なお、退職金制度の基本的な概要については下記の記事で解説していますので、こちらもあわせてご確認ください。
【関連記事】退職金制度の基礎知識|就業規則の変更手続きや給付制度の種類、労使間トラブル対処法を解説
退職金引当金(退職給付引当金)とは何か?
会計処理のなかで退職金引当金(退職給付引当金)を適切に取り扱うためには、この概念の定義や目的、法的背景を詳しく理解することが重要です。ここでは、「引当金とはそもそも何なのか?」という問いを解決したうえで、退職金引当金の基礎知識を確認していきましょう。
引当金とは
引当金とは、会社が将来的に「支出する」と予測できる大きな出費に備えて、あらかじめ準備しておく費用の見積額および会計処理のことです。引当金は、会計処理における以下2つの原則にもとづき行うものとなります。
【発生主義】費用の原因が発生した期に、その経費を計上する
【保守主義】企業の財政に不利な影響をおよぼす可能性がある場合、その事態に備えて健全な会計処理をしなければならない
たとえば、4月~翌3月を1期とする会社で、1月~6月の業績への賞与を7月に支払うと仮定します。

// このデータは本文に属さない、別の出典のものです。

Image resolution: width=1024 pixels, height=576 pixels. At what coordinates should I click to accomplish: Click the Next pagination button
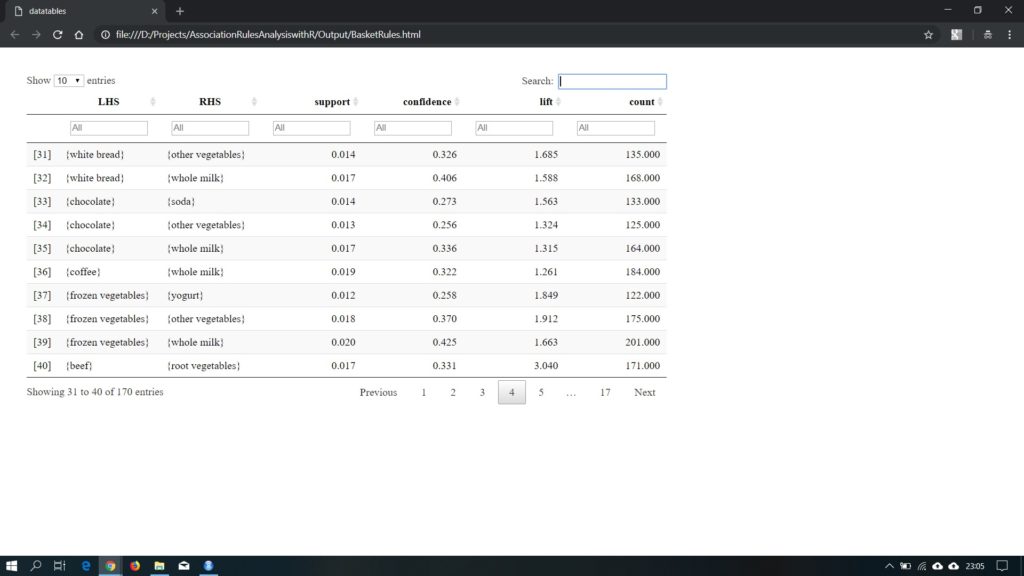click(645, 392)
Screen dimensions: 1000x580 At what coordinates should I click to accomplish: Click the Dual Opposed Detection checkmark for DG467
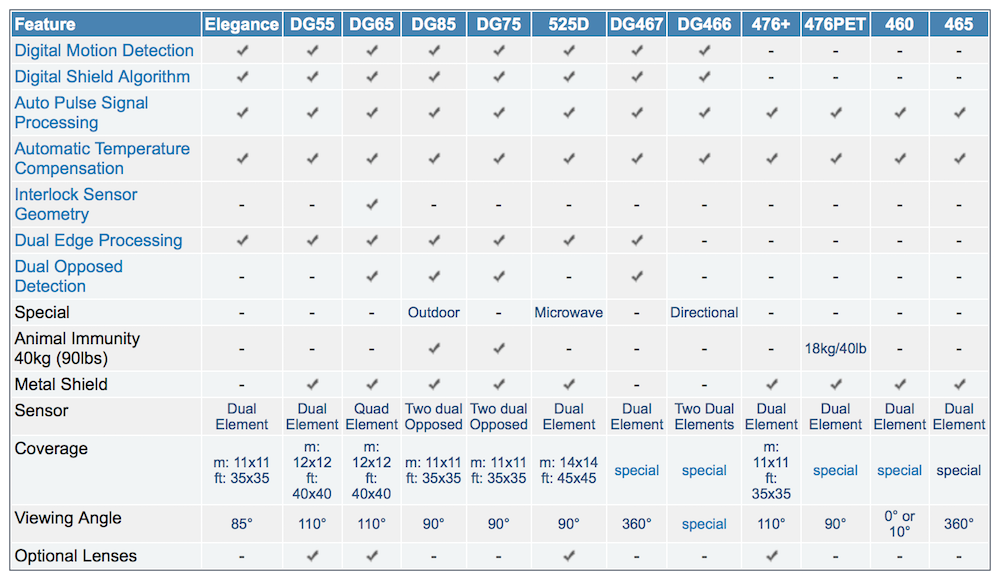coord(637,276)
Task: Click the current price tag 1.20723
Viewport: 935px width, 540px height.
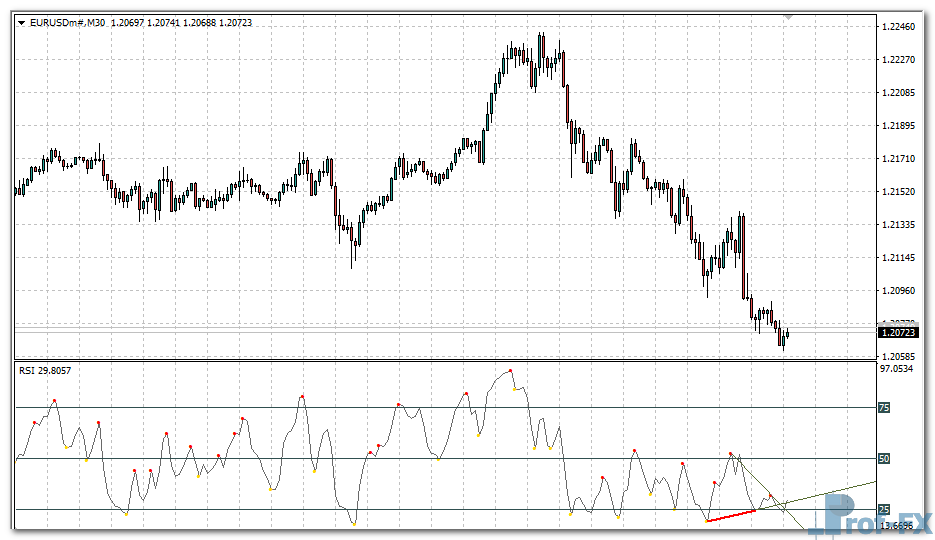Action: [x=897, y=331]

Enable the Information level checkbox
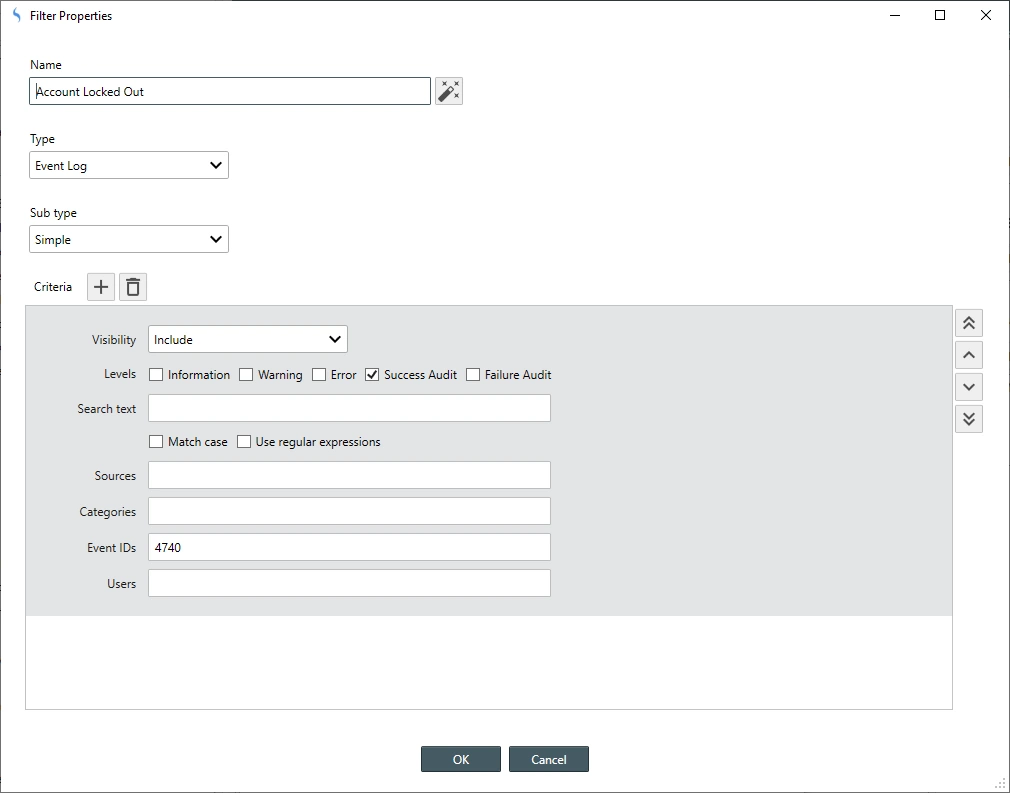pyautogui.click(x=156, y=375)
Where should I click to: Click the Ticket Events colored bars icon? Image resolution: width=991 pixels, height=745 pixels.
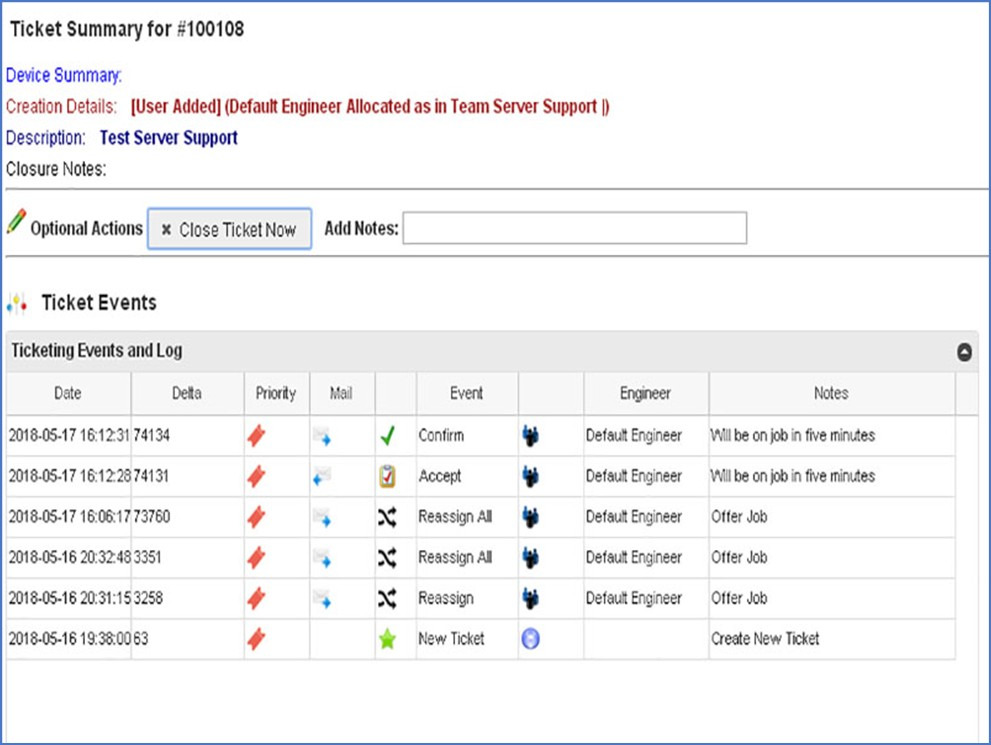[x=17, y=303]
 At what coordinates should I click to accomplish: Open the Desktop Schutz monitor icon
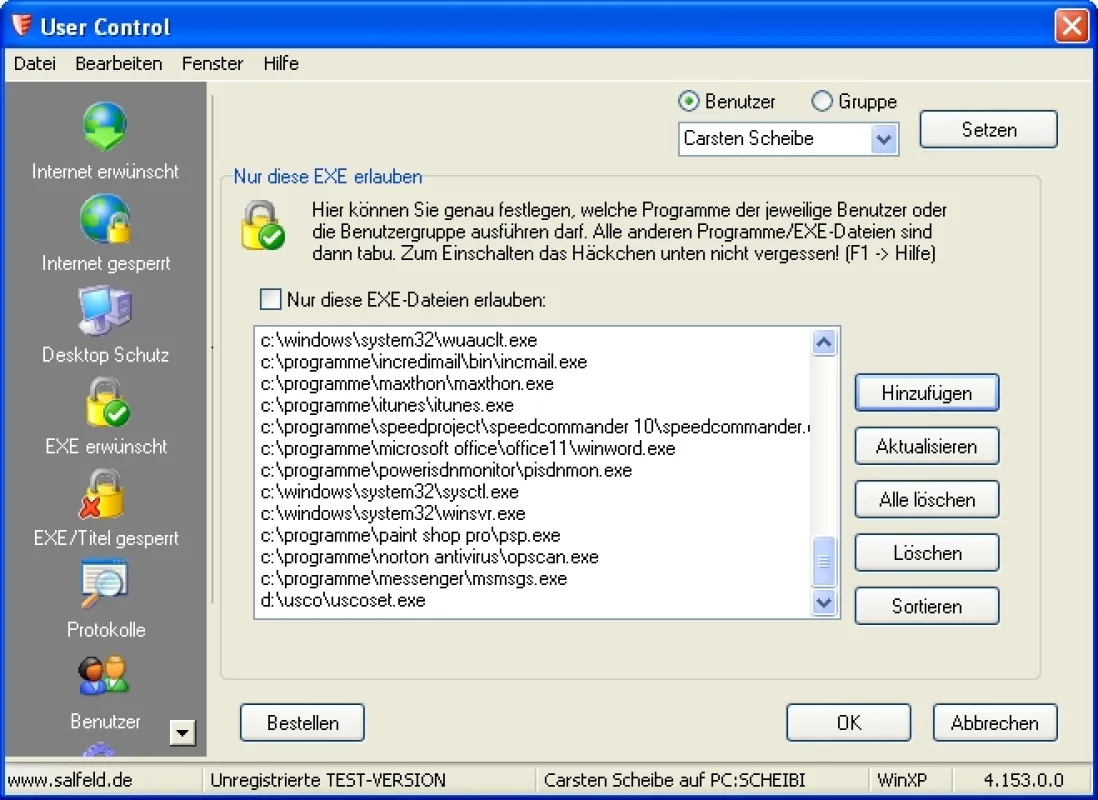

この賞与の発生原因である業績の一部は、1月・2月・3月という「前の期」の業績が引き金になっている形です。
そこで発生主義および保守主義にもとづく会計処理を行うと、賞与の支払いという「お金のやり取りが発生したタイミング」ではなく、「原因(引き金)が発生したタイミング」で計上することが必要です。そこで生まれる「未来に発生するかも知れない支出を当期に繰り入れて準備しておくこと」が、引当金になります。
中小企業庁のホームページでは、引当金の設定要件として以下の内容を示しています。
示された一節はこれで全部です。